Saved data entries:
###

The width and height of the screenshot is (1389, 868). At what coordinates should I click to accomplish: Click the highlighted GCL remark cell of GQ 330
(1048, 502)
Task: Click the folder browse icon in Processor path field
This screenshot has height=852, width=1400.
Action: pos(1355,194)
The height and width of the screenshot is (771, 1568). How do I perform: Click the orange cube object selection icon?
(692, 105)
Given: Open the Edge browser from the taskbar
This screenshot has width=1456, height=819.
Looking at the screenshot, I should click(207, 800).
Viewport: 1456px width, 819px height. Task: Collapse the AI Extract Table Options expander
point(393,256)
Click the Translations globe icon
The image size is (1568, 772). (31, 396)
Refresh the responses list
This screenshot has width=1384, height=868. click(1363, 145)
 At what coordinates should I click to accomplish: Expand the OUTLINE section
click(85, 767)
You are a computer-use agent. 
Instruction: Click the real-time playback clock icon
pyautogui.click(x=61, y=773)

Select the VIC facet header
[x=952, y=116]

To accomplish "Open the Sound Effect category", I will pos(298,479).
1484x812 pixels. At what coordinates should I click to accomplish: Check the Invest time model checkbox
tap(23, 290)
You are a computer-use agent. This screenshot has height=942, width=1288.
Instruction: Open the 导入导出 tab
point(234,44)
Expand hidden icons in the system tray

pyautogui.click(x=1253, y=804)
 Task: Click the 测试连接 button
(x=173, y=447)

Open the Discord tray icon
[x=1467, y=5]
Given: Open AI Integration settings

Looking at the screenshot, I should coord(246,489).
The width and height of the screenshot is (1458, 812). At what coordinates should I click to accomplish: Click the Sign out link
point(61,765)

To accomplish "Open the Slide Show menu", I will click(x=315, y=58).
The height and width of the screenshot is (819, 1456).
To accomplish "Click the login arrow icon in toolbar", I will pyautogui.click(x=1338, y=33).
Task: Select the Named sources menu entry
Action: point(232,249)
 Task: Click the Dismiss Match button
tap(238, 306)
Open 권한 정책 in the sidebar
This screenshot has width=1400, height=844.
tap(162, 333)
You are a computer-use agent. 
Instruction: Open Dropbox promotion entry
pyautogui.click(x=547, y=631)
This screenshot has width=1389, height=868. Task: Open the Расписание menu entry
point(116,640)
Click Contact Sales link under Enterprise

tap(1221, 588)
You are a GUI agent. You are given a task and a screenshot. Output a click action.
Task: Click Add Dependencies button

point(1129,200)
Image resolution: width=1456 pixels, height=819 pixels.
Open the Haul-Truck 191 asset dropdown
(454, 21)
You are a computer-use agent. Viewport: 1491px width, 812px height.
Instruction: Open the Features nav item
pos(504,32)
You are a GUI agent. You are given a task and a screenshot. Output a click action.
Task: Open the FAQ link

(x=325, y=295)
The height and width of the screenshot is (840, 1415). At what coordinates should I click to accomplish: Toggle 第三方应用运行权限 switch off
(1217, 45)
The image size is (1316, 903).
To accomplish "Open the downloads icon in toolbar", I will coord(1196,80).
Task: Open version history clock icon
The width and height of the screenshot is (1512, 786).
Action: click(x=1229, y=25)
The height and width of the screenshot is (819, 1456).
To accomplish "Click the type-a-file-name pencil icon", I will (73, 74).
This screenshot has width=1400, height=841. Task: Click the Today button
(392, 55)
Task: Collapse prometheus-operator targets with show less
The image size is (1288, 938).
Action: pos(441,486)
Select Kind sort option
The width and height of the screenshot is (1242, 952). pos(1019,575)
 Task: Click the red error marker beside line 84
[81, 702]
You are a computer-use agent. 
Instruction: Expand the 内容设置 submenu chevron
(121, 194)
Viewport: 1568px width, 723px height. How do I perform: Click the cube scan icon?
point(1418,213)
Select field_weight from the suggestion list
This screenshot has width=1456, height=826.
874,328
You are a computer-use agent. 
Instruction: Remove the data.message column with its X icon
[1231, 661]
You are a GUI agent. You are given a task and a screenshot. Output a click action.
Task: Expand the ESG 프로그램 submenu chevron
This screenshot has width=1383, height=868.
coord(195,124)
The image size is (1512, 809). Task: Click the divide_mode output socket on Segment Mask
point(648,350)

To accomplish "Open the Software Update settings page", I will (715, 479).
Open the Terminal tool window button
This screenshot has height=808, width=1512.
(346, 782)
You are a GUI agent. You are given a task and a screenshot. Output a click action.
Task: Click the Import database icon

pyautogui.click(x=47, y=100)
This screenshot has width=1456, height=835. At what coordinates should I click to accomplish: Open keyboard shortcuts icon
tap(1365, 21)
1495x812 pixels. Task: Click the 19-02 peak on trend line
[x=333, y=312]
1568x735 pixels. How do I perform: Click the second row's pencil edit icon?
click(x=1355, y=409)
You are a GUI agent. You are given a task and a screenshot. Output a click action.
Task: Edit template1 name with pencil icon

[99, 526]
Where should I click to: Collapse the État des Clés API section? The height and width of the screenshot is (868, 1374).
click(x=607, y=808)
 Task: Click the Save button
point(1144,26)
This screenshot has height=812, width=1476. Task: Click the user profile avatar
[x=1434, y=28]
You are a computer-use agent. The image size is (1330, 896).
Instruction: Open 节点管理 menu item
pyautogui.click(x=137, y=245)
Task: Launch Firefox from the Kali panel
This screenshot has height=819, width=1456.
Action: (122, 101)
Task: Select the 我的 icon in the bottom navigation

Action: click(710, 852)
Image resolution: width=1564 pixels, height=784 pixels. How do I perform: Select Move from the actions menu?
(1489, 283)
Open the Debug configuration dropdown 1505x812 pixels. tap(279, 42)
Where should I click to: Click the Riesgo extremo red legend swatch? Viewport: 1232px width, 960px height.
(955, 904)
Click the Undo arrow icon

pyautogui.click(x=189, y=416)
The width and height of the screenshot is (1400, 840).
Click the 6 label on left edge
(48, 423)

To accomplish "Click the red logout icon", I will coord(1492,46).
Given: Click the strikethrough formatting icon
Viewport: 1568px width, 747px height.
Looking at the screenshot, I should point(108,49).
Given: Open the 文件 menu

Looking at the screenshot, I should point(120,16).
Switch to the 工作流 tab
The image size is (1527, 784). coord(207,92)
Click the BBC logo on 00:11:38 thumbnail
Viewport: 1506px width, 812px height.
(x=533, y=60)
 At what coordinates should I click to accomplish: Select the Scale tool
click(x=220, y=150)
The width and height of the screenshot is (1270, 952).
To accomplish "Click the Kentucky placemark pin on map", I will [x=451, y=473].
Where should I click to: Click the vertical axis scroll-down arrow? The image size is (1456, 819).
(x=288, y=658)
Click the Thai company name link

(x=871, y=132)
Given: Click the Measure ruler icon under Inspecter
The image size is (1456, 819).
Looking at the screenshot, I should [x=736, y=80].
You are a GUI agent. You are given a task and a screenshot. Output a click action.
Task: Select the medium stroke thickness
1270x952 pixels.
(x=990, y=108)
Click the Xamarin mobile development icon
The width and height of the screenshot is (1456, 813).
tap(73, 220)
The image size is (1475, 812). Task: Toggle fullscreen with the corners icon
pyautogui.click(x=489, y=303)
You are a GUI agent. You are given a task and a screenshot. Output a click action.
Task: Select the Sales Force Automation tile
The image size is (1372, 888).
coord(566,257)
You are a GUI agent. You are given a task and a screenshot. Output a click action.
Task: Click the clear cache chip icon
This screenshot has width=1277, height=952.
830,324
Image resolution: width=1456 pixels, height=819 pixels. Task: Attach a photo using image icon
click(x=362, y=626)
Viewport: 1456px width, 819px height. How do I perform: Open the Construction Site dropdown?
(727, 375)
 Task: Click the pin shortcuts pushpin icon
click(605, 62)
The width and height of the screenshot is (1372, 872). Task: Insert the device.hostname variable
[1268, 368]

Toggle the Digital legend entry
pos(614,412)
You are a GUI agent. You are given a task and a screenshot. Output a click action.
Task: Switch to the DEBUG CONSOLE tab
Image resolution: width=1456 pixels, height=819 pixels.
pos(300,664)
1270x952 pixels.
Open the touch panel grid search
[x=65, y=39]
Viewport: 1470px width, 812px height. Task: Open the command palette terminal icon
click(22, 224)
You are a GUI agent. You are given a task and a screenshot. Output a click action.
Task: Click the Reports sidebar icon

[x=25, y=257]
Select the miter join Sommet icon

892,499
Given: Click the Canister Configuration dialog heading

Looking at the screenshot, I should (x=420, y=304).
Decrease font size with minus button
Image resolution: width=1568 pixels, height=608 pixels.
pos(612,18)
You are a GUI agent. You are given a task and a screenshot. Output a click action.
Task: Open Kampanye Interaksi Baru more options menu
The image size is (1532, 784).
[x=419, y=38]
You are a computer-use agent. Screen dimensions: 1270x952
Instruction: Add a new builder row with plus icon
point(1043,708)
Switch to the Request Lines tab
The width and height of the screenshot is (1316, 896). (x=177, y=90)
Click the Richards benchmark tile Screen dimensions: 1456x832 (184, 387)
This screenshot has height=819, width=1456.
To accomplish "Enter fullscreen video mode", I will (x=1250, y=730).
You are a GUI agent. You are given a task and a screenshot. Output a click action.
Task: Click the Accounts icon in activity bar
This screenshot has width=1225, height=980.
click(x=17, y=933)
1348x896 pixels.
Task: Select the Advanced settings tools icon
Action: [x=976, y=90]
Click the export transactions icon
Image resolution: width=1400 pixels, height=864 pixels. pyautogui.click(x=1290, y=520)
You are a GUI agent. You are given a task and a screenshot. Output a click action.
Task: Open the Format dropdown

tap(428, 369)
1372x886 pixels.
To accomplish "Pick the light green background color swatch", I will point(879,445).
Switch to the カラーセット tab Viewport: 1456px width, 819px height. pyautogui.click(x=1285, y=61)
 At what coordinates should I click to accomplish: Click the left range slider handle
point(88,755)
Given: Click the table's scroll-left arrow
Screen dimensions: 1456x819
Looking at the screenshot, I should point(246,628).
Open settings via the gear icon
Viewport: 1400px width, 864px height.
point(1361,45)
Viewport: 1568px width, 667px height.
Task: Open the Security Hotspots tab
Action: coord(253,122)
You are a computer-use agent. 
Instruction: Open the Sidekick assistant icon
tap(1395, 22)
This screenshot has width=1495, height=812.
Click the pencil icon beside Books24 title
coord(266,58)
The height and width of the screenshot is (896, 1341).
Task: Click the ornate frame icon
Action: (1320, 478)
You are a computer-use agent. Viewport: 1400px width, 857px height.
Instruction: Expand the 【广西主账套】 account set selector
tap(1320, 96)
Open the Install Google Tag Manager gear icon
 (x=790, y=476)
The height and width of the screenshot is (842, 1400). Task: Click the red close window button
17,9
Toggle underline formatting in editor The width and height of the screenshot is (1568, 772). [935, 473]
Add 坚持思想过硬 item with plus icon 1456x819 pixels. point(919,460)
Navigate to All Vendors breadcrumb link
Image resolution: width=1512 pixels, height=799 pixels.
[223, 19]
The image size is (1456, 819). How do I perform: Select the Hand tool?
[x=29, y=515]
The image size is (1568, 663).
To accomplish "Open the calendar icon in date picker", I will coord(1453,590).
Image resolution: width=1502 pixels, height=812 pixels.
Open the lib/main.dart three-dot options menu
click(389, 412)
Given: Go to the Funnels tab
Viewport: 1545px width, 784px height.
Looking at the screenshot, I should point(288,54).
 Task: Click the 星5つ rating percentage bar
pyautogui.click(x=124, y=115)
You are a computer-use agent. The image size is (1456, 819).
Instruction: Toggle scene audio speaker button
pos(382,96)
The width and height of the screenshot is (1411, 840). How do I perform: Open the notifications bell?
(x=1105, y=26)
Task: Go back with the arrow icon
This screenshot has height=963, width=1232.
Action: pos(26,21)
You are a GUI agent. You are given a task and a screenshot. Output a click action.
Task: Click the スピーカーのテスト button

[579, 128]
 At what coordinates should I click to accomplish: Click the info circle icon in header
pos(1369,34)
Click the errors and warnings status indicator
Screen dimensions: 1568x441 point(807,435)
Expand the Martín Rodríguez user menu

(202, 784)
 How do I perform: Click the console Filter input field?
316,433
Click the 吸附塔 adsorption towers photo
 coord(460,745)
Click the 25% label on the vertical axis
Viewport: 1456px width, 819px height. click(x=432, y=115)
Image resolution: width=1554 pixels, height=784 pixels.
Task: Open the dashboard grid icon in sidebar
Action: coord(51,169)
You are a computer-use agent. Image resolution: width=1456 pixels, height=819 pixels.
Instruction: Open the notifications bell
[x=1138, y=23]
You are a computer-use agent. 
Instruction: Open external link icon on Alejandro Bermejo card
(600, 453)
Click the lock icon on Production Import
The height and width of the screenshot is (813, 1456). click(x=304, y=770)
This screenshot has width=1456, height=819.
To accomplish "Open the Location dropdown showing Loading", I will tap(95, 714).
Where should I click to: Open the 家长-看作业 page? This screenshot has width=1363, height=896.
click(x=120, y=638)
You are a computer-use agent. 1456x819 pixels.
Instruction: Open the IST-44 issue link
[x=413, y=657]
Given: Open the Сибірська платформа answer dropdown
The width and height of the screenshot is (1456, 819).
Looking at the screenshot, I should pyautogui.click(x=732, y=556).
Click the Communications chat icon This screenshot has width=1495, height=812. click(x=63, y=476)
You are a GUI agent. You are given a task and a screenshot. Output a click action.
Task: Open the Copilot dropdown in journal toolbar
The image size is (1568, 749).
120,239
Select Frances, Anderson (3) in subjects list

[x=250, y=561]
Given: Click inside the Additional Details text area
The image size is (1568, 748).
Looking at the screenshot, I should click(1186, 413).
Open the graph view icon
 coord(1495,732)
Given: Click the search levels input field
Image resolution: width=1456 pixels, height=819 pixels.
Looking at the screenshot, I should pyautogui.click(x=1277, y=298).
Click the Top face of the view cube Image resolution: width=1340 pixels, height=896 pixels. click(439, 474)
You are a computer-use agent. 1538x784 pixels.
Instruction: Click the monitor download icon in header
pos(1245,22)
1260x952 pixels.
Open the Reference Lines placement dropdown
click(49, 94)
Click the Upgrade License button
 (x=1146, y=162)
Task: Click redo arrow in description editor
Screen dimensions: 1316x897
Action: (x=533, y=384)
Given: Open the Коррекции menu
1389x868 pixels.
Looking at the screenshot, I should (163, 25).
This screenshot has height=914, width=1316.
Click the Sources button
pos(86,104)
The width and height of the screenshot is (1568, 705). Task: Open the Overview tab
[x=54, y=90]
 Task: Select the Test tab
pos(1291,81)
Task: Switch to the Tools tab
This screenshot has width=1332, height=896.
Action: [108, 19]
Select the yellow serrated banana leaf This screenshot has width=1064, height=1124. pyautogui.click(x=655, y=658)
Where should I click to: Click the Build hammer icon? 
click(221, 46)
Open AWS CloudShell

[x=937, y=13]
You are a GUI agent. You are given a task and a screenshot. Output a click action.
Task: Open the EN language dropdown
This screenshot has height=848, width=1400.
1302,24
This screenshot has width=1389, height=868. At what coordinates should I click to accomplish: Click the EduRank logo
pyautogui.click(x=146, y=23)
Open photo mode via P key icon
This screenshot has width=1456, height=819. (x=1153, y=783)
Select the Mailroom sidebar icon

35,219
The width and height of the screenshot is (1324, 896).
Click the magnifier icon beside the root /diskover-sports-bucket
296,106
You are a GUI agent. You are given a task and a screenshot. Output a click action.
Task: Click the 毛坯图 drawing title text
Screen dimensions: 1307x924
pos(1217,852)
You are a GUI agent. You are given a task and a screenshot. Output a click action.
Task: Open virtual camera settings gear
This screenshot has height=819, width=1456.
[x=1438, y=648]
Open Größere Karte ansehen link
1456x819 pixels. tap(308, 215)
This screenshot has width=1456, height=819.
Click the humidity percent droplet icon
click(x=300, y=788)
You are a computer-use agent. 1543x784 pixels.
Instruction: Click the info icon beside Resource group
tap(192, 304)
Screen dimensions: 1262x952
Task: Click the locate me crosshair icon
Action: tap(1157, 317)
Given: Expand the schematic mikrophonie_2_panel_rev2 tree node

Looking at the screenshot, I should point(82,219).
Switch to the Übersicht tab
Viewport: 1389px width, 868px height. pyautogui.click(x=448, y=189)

###

** About this task **
Beginning with the very first line of the records above, please retype each line through the one that has "Task: Click the folder", and add nothing.

** Your response **
The width and height of the screenshot is (1389, 868). At what coordinates should I click to accomplish: Click the highlighted GCL remark cell of GQ 330
(1048, 502)
Task: Click the folder browse icon in Processor path field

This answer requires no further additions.